## Exercise directions
Leave out the pictures, then return the records word for word.

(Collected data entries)
________________________________________
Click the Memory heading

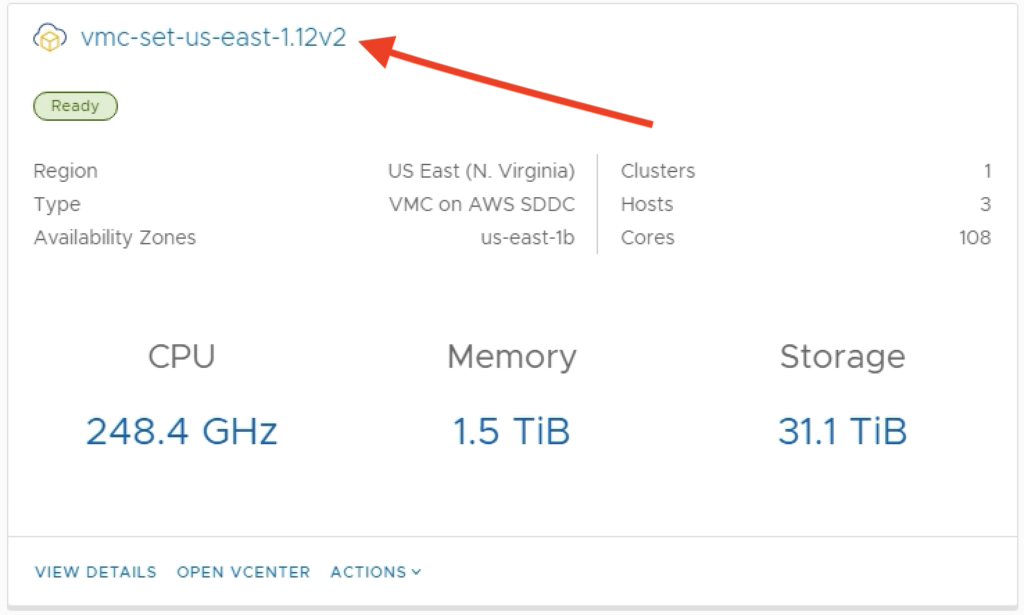[x=511, y=356]
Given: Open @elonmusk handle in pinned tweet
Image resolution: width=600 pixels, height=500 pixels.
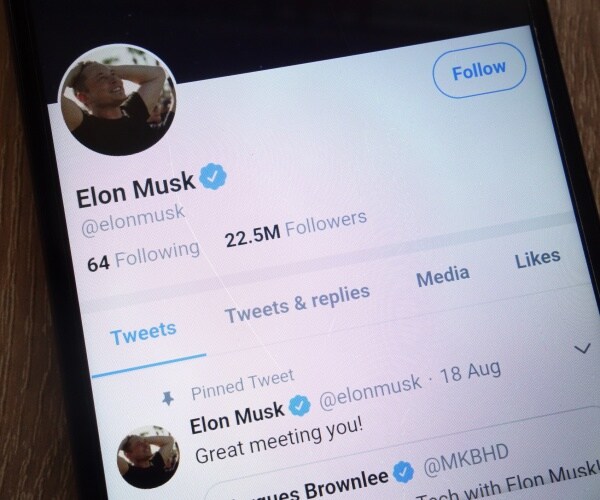Looking at the screenshot, I should (x=370, y=391).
________________________________________
## Reply to the exercise
Click the Memory heading

[x=511, y=356]
Given: Open @elonmusk handle in pinned tweet
Image resolution: width=600 pixels, height=500 pixels.
Looking at the screenshot, I should (x=370, y=391).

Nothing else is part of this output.